• Raw data
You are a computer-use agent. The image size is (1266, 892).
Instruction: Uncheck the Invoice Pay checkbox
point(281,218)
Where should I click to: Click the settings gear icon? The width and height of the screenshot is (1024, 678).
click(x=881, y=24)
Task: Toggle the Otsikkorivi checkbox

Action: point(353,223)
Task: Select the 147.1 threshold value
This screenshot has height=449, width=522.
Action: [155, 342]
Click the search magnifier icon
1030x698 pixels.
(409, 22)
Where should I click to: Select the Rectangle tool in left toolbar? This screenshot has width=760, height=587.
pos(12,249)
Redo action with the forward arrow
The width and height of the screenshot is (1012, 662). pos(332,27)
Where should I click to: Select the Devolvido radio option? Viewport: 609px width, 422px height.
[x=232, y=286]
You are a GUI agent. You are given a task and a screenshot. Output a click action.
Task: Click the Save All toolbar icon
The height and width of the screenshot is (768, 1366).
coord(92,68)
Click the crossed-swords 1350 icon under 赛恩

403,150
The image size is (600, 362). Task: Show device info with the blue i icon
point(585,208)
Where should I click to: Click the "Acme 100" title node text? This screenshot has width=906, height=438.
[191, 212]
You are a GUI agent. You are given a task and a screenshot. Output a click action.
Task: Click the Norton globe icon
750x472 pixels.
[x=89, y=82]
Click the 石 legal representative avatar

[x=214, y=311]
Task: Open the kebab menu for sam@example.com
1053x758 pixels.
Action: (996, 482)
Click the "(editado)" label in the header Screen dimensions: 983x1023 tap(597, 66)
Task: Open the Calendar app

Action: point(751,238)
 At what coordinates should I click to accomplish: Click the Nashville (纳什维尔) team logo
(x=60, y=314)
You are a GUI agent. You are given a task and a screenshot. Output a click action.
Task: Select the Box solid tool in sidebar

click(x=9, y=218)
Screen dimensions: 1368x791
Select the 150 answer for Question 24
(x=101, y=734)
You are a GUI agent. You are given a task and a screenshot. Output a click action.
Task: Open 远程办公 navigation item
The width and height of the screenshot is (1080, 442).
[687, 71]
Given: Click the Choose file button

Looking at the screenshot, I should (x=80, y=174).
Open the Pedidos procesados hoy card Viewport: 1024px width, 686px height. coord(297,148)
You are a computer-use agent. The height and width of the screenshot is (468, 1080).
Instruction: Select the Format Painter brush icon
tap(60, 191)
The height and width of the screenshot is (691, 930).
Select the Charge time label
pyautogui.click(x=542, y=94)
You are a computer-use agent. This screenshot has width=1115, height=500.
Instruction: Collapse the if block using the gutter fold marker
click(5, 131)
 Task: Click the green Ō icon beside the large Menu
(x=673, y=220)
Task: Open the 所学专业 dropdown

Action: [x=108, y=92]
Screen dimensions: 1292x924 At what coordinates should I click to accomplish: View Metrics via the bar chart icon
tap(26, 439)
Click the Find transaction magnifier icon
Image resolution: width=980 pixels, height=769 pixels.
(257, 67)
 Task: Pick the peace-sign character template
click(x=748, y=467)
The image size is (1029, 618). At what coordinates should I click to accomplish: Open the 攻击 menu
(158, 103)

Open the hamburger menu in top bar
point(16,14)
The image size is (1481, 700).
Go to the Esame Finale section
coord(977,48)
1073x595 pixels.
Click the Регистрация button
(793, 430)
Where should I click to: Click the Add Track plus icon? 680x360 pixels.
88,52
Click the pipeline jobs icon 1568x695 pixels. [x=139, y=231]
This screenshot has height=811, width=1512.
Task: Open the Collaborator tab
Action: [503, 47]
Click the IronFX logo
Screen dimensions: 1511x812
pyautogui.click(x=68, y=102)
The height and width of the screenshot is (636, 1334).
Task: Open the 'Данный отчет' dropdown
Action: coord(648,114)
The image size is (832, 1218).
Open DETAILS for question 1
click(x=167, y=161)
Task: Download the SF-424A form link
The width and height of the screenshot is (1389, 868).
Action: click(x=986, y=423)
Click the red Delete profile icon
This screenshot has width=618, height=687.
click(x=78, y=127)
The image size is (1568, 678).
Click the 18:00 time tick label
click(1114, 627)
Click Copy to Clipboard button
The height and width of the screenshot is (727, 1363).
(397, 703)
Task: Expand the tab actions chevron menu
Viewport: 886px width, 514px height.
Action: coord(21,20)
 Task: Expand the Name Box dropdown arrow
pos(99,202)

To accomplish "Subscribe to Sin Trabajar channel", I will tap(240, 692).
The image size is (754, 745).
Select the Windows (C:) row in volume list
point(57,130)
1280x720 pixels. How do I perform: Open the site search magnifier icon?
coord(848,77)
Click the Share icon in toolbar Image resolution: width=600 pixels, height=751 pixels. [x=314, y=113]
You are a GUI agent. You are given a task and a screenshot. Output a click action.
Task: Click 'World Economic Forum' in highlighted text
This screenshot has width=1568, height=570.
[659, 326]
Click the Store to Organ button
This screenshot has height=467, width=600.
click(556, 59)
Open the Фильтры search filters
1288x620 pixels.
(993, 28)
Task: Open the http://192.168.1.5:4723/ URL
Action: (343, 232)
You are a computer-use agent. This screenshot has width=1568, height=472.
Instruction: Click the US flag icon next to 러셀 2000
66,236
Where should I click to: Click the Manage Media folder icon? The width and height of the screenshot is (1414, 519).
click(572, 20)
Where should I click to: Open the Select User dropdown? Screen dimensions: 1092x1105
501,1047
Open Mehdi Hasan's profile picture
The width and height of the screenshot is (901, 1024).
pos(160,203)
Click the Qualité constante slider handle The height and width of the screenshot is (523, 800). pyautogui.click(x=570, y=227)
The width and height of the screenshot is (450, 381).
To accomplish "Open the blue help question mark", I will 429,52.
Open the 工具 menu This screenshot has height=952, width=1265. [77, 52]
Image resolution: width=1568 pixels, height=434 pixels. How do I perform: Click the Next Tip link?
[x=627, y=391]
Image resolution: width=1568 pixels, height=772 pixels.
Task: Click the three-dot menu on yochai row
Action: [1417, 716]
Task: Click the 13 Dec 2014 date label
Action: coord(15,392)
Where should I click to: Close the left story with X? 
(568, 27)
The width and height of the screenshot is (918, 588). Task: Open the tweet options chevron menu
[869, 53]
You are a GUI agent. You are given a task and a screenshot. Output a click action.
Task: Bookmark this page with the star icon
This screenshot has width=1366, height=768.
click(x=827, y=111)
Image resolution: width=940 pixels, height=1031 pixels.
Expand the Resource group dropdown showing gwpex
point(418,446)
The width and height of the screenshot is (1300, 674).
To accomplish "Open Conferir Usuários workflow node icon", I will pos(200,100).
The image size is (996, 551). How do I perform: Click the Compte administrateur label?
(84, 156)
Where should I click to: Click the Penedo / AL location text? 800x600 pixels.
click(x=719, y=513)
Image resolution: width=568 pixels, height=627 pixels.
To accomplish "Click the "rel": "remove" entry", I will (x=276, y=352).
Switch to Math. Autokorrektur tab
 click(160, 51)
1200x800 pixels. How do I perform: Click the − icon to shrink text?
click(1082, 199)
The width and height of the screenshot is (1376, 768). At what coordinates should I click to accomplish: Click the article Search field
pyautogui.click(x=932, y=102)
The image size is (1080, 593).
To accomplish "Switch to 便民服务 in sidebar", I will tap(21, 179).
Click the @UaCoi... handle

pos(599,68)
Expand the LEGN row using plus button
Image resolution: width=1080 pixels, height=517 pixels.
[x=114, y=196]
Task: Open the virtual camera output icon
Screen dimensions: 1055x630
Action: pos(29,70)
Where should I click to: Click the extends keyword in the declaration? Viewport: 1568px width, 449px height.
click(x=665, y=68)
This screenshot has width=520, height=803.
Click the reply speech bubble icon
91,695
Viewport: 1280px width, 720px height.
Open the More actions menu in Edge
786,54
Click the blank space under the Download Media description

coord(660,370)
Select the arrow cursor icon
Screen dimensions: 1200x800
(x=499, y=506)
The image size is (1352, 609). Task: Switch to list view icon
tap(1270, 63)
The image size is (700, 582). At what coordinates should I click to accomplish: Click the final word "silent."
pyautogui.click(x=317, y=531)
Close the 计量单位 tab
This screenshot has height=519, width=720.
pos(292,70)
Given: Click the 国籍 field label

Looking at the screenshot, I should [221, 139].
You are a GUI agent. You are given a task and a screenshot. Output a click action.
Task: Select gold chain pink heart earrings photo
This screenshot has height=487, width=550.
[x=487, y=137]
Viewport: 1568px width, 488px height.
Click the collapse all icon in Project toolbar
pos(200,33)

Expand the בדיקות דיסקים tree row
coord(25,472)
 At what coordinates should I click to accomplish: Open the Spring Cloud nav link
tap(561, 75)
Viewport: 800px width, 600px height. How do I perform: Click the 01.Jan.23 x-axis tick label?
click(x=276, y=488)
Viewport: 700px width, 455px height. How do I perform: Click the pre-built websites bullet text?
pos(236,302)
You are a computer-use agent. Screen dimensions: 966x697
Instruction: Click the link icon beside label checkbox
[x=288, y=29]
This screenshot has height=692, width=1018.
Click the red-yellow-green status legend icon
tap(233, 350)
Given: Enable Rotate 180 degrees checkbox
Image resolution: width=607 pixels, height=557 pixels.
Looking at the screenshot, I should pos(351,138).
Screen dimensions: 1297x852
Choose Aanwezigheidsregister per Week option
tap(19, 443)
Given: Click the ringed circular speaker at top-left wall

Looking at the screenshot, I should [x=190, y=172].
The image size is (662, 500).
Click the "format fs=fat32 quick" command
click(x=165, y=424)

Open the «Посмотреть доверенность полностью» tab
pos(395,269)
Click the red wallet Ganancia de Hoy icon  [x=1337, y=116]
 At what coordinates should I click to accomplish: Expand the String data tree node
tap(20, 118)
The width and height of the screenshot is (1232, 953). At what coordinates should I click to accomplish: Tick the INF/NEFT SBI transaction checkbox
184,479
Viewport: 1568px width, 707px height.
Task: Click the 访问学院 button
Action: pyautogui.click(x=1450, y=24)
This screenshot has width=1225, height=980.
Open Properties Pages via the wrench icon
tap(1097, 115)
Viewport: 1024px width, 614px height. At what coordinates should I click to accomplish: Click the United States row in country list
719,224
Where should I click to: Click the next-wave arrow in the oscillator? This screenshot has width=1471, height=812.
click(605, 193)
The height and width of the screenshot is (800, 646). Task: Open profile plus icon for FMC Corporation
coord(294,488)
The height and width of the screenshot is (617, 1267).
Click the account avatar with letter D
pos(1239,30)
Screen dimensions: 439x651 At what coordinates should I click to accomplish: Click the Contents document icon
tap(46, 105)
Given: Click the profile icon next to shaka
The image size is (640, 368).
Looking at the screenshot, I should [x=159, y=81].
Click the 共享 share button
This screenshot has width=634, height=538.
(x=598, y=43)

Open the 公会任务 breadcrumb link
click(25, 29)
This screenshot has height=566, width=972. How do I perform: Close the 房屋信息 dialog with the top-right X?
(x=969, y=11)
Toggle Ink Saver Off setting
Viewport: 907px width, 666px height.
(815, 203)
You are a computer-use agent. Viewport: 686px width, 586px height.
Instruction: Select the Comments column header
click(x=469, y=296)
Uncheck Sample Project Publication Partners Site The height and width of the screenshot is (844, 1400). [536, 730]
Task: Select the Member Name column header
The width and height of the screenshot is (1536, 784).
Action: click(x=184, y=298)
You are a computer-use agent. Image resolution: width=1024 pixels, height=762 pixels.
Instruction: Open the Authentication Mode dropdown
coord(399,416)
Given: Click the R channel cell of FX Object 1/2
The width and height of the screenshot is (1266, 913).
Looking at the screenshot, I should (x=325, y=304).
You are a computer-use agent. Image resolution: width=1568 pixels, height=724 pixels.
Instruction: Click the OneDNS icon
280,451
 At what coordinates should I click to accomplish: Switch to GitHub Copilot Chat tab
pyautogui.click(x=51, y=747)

• Work to complete
Line count for the string "computer": work it out from the records above and reply with the number alone.

• Output
8